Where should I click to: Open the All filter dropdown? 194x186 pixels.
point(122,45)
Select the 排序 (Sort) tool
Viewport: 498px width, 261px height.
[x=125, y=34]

TASK BRIEF – Word for word, write out each entry shown above.

EXPECTED ANSWER –
Where should I click to: Open the All filter dropdown? 194x186 pixels.
point(122,45)
Select the 排序 (Sort) tool
Viewport: 498px width, 261px height.
[x=125, y=34]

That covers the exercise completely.